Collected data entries
- - - - -

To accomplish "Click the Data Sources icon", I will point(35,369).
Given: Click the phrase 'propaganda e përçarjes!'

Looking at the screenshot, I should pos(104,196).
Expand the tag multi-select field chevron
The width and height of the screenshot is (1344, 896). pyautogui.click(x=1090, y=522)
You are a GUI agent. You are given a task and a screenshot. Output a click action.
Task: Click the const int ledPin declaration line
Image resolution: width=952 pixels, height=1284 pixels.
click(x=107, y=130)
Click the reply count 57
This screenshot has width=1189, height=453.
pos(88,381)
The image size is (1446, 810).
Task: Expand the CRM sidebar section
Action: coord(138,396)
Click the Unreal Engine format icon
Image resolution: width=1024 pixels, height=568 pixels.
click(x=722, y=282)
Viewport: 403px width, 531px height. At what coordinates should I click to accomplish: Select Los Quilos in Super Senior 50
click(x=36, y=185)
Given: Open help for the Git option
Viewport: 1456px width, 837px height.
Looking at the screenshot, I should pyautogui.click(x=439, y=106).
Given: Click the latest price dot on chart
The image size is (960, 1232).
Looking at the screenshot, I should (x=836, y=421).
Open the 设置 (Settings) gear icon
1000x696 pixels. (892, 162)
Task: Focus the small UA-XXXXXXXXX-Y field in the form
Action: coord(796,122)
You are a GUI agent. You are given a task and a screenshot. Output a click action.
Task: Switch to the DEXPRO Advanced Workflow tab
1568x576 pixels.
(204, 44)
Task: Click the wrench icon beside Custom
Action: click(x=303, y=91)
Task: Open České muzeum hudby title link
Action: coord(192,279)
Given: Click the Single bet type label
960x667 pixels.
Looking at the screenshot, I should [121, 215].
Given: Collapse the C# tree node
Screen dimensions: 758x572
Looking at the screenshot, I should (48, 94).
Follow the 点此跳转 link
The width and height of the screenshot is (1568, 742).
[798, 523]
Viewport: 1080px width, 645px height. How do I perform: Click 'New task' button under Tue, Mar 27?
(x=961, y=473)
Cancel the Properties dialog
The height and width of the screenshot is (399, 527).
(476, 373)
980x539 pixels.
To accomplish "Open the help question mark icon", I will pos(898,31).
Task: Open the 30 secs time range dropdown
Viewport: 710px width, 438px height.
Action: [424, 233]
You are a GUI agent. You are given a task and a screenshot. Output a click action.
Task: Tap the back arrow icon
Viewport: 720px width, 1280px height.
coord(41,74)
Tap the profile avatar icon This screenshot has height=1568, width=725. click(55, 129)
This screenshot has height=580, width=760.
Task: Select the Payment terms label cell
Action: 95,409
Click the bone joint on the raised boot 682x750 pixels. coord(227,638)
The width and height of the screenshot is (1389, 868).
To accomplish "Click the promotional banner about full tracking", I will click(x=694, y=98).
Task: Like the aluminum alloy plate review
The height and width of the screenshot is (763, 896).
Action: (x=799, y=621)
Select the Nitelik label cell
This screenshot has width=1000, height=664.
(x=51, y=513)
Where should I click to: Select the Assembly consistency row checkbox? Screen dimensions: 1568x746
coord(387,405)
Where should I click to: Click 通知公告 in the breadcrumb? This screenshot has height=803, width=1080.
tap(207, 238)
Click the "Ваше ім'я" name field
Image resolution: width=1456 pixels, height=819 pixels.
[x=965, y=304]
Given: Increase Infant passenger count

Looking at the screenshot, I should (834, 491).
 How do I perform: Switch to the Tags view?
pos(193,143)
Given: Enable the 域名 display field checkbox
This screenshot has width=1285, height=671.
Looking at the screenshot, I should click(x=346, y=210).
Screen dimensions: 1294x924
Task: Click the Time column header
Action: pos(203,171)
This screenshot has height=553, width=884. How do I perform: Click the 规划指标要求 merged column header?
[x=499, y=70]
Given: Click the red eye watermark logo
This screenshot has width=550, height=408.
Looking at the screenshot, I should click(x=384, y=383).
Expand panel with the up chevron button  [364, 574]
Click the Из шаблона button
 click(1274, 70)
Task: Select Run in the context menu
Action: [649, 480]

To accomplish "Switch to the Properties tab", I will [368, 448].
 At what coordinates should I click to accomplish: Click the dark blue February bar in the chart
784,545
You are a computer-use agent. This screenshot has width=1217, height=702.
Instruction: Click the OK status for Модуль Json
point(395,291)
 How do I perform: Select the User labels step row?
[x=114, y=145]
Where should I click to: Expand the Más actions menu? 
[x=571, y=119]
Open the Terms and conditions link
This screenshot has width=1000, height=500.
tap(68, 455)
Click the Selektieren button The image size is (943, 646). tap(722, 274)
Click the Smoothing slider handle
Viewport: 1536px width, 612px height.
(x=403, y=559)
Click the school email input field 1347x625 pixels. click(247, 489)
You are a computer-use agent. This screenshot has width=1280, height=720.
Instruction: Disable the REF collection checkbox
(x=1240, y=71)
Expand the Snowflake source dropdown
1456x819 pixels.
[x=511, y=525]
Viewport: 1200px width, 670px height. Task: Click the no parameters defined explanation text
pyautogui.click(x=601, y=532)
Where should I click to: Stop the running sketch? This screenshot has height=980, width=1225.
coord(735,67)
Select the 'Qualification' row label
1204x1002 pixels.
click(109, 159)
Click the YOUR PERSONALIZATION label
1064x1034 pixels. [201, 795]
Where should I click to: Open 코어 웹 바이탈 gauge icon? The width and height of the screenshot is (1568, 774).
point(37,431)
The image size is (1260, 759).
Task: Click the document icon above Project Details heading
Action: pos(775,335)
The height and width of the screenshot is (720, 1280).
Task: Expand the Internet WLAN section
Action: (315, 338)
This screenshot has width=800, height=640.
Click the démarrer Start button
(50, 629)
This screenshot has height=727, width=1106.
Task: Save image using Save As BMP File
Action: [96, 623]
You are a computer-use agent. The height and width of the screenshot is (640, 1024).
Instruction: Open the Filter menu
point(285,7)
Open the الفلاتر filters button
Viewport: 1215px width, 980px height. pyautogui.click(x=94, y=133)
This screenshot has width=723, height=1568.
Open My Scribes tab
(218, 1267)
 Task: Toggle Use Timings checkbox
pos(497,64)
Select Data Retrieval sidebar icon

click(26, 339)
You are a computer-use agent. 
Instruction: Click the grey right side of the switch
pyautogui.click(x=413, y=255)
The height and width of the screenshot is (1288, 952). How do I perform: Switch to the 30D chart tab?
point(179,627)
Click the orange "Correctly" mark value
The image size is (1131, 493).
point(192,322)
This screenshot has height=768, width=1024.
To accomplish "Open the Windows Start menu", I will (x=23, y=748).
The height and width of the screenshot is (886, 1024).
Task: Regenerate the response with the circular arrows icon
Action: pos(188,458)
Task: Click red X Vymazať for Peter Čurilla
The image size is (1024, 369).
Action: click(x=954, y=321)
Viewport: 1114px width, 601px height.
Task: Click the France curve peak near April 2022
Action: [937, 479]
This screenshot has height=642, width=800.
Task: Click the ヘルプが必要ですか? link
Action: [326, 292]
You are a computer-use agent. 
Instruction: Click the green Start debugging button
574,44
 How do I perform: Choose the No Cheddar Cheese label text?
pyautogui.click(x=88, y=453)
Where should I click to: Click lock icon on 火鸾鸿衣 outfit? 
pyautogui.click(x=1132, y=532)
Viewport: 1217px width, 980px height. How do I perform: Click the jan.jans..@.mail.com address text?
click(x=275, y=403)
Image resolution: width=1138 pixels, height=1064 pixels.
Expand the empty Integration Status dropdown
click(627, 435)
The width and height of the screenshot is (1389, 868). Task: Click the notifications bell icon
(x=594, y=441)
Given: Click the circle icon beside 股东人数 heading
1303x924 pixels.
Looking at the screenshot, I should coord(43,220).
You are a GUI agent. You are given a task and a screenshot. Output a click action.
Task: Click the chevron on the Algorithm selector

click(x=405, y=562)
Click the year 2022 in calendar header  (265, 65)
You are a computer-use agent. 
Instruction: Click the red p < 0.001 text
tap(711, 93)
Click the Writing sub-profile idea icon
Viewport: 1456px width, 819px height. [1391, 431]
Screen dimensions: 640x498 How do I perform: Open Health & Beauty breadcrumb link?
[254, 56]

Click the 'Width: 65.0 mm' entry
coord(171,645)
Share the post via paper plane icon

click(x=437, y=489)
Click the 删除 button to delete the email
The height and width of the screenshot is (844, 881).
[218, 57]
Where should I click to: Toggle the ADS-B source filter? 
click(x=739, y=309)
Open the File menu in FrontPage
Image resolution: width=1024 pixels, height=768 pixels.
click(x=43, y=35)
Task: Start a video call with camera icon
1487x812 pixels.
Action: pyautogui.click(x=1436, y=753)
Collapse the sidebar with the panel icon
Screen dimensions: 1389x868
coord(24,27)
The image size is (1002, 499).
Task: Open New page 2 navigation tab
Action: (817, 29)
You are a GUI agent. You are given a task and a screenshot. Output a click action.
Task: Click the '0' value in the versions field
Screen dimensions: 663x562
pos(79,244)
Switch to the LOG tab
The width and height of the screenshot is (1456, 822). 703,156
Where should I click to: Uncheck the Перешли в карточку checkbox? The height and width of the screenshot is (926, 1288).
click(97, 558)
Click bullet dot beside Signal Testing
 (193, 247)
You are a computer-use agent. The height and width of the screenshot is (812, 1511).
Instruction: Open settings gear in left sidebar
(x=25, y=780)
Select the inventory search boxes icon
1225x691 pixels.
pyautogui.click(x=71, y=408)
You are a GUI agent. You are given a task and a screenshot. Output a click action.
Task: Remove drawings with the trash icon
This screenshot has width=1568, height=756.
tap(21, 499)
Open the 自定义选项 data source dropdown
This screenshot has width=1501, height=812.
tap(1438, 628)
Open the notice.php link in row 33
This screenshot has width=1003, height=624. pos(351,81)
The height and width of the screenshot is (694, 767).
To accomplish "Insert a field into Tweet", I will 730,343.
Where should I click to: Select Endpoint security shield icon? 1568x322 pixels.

- - - - -

**Directions:**
Every line of the data above that includes "email" should be listed.

**Result of the task:**
Click the school email input field 1347x625 pixels. click(247, 489)
Click the 删除 button to delete the email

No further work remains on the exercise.